Macrovic Junior is a macrolide antibiotic available as a powder for oral solution, primarily prescribed for children and adolescents to treat a range of bacterial infections. As a macrolide, it works by inhibiting bacterial protein synthesis, effectively stopping bacterial growth and allowing the body's immune system to clear the infection. This formulation is specifically designed for pediatric patients, offering a liquid dosage form that is easier for young children to swallow compared to tablets or capsules.
Quick Facts
Key Takeaways
- Macrovic Junior is a macrolide antibiotic powder for oral solution designed primarily for pediatric use in treating bacterial infections of the respiratory tract, skin, and soft tissues.
- The powder must be reconstituted with water before use, and the reconstituted solution should be measured using the provided dosing device for accurate dosing.
- Common side effects include gastrointestinal symptoms such as diarrhea, nausea, abdominal pain, and vomiting, which are generally mild and self-limiting.
- Important drug interactions exist with warfarin, digoxin, ergotamine, cyclosporine, and theophylline — always inform your doctor about all current medications.
- It is essential to complete the full prescribed course of treatment, even if symptoms improve early, to prevent antibiotic resistance and ensure complete eradication of the infection.
What Is Macrovic Junior and What Is It Used For?
Macrovic Junior belongs to the macrolide class of antibiotics, one of the most widely prescribed antibiotic groups globally.
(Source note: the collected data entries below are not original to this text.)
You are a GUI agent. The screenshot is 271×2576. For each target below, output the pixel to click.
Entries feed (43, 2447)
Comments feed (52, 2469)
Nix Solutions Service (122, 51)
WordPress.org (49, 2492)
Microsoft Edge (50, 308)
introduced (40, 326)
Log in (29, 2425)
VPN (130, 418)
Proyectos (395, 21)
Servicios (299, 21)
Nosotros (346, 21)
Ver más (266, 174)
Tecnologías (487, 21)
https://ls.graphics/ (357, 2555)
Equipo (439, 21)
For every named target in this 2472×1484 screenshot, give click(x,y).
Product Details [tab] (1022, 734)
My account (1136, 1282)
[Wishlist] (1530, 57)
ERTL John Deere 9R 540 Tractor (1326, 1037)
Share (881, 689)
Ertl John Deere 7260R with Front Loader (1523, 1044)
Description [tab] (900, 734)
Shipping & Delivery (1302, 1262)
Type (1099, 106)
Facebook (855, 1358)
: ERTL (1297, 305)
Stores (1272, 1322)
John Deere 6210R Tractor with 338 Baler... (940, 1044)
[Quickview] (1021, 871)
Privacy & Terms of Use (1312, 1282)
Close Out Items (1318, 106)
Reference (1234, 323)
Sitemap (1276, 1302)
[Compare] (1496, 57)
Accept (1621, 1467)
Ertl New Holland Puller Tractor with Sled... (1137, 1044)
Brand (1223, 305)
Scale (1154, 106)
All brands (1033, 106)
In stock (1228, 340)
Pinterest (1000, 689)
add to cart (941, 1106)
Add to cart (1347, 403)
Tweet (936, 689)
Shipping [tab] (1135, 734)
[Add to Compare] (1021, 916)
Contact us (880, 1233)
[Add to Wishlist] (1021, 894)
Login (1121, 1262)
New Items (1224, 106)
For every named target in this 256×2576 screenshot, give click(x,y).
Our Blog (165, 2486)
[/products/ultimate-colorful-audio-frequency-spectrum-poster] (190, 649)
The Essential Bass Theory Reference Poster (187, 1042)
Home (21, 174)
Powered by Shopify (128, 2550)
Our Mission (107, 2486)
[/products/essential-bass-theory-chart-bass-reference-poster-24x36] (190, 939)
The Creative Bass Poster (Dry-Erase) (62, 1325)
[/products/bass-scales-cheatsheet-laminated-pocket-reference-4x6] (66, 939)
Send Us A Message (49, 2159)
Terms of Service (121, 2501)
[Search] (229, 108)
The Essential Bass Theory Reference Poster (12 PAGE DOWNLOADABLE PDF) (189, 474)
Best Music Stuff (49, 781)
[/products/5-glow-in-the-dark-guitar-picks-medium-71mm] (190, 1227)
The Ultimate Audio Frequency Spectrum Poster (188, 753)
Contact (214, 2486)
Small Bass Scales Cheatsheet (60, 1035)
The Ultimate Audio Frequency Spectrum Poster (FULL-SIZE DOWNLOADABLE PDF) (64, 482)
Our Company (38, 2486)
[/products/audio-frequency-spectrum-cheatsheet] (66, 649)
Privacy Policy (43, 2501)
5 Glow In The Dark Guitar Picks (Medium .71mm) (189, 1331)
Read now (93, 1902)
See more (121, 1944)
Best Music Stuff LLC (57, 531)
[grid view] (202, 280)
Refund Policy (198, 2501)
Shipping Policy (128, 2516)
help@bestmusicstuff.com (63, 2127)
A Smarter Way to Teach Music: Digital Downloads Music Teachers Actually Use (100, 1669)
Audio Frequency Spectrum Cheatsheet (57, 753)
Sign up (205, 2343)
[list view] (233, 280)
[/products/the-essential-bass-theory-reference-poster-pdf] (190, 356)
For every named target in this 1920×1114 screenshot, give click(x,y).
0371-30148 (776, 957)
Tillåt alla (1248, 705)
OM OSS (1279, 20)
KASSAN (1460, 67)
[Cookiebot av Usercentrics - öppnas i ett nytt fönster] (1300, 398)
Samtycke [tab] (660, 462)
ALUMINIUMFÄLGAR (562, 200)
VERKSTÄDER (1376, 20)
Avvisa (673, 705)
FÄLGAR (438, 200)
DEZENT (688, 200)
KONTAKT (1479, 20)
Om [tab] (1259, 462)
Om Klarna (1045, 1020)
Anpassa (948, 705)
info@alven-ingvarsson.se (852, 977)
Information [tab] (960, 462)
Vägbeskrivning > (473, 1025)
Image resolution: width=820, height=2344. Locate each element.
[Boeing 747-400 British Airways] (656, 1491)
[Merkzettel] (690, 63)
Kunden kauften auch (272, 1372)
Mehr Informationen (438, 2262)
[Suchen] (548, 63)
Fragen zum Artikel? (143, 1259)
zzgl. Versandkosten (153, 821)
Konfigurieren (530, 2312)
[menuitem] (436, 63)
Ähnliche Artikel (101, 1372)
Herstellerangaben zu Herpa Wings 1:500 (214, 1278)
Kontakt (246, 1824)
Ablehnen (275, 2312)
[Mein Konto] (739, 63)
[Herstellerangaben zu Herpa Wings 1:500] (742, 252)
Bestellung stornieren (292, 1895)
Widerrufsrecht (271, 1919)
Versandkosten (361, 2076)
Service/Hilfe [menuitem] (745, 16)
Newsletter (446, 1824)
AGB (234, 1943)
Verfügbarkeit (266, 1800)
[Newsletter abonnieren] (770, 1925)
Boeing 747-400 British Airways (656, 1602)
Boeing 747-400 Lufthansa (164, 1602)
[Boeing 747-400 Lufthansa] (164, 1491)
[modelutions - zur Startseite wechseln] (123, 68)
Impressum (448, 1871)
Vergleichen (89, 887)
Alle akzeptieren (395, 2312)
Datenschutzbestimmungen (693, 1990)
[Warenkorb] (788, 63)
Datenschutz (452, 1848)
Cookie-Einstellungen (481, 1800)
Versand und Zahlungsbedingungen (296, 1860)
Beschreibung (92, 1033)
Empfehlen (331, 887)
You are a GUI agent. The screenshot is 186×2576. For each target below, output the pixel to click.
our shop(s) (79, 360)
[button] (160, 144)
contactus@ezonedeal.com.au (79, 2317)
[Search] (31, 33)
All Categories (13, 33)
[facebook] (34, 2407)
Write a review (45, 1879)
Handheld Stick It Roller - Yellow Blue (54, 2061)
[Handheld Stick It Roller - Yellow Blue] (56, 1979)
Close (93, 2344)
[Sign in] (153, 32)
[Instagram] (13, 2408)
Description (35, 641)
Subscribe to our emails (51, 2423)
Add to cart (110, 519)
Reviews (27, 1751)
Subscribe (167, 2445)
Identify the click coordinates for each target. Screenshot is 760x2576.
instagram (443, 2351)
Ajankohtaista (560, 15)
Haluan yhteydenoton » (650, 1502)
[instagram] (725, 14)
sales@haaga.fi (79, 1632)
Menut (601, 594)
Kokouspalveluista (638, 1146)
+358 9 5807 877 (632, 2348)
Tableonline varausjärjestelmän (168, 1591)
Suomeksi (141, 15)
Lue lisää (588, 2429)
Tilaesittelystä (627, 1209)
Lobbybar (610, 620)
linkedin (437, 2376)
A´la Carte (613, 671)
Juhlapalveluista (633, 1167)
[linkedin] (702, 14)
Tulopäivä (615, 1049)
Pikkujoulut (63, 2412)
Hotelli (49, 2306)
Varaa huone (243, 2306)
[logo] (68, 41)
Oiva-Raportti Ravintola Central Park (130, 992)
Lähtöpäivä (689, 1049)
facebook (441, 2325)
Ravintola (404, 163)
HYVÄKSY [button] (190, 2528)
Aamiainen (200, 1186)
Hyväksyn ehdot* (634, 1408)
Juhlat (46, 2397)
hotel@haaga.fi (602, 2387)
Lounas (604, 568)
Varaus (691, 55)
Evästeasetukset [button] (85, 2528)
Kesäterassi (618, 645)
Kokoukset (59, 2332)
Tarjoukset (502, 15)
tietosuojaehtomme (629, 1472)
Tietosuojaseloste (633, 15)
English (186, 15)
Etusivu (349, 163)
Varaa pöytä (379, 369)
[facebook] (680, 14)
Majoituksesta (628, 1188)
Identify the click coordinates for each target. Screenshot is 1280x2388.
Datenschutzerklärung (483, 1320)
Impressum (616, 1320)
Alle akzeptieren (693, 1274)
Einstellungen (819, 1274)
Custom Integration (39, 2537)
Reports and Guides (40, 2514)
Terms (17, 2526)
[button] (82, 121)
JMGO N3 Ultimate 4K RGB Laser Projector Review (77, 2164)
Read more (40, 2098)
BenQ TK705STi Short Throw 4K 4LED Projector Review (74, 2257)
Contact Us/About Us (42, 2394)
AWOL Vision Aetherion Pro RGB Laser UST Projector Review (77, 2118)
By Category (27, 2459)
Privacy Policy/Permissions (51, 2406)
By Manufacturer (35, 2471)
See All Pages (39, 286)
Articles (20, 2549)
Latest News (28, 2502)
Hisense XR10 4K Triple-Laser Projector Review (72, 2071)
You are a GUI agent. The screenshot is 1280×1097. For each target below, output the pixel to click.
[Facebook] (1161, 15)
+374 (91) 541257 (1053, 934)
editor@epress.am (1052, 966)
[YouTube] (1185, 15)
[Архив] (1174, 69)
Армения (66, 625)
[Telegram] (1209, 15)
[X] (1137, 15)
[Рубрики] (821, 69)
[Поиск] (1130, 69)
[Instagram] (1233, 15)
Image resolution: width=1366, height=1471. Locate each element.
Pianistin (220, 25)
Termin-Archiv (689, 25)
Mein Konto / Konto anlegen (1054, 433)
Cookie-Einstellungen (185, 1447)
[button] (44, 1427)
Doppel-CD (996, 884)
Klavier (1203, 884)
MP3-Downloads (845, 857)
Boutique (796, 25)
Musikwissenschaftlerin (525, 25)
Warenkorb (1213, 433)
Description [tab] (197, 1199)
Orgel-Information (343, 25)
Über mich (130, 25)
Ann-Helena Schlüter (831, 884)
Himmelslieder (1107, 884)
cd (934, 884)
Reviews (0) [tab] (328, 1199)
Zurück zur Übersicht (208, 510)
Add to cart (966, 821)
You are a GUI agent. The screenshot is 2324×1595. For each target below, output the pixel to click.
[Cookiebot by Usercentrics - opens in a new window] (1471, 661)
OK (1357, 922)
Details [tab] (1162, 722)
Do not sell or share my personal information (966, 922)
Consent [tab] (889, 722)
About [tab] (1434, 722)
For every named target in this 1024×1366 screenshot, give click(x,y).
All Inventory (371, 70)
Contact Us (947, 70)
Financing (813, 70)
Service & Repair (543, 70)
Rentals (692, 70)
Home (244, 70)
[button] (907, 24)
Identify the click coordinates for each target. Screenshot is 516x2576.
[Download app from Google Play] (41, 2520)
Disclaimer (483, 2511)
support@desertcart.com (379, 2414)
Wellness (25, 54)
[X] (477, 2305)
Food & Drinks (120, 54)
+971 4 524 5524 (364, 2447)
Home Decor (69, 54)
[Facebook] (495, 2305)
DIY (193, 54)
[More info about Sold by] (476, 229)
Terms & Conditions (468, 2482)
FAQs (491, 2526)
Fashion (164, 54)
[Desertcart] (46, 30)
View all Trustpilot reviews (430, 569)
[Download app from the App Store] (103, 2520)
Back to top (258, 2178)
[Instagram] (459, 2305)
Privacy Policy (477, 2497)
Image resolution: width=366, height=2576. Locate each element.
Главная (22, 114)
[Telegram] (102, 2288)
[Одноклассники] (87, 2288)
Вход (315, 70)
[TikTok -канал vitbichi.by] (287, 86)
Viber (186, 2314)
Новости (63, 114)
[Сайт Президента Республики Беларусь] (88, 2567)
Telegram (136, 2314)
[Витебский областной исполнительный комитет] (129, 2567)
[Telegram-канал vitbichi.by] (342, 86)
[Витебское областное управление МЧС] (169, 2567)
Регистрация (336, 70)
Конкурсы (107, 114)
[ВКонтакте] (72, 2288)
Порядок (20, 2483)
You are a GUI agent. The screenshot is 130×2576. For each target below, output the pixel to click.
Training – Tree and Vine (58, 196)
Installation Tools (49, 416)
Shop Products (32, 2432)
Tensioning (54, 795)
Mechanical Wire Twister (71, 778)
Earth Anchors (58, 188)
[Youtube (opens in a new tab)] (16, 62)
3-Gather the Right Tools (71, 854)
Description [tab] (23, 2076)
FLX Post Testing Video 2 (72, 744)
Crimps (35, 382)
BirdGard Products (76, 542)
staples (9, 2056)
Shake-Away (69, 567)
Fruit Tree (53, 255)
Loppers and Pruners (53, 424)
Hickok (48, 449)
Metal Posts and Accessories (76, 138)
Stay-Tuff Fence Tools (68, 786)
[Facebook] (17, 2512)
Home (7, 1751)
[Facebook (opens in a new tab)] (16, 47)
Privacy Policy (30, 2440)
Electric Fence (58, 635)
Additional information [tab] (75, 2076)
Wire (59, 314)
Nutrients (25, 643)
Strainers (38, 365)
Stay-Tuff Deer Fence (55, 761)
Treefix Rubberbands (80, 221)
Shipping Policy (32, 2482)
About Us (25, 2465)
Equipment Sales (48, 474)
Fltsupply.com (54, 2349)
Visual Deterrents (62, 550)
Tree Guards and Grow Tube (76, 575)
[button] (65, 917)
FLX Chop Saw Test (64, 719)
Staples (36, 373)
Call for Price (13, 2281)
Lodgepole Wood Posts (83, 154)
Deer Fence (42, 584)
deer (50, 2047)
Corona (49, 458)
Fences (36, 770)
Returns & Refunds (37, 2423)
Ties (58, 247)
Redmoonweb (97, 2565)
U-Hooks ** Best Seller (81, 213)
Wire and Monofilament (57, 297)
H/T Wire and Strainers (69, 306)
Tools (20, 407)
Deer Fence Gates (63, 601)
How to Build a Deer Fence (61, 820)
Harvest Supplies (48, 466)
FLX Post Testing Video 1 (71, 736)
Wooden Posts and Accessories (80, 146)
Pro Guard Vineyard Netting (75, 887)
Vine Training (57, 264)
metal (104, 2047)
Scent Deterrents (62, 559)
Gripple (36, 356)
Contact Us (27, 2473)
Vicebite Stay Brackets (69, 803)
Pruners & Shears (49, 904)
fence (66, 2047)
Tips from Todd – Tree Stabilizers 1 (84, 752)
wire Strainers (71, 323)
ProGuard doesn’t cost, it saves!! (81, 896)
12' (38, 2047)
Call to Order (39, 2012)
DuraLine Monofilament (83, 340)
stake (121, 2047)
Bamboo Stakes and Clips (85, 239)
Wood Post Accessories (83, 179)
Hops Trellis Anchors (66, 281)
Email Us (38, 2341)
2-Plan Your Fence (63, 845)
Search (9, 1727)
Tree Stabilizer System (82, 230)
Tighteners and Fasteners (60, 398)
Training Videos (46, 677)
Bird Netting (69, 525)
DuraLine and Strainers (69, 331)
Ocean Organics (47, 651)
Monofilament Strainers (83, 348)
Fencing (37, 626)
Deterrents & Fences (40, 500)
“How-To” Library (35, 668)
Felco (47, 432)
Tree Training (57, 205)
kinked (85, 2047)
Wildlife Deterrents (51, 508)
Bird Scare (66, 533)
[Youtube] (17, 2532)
Macrolide antibiotics have been a cornerstone of pediatric infectious disease treatment for decades due to their broad spectrum of activity against common bacterial pathogens, favorable safety profile in children, and availability in liquid formulations that facilitate administration to young patients who cannot swallow tablets.
The mechanism of action of Macrovic Junior involves binding to the 50S ribosomal subunit of susceptible bacteria. This binding interferes with the translocation step of bacterial protein synthesis, effectively preventing the bacteria from producing the proteins necessary for growth, reproduction, and survival. At standard therapeutic concentrations, macrolides are generally bacteriostatic (they inhibit bacterial growth), although at higher concentrations they may exert bactericidal effects (directly killing bacteria) against certain organisms.
Macrovic Junior is indicated for the treatment of infections caused by susceptible microorganisms in a variety of clinical settings. Upper respiratory tract infections, including pharyngitis (sore throat), tonsillitis, sinusitis, and acute otitis media (middle ear infection), are among the most common indications. Lower respiratory tract infections such as acute bronchitis, acute exacerbations of chronic bronchitis, and community-acquired pneumonia of mild to moderate severity are also treated with macrolide antibiotics when the causative organisms are susceptible.
Beyond respiratory infections, Macrovic Junior is prescribed for skin and soft tissue infections including impetigo, erysipelas, cellulitis, and infected wounds. The medication may also be used for other infections as determined by the prescribing physician based on the susceptibility of the causative organism. Macrolides are particularly valuable as an alternative for patients with penicillin allergies, as they cover many of the same bacterial pathogens without cross-reactivity to beta-lactam antibiotics.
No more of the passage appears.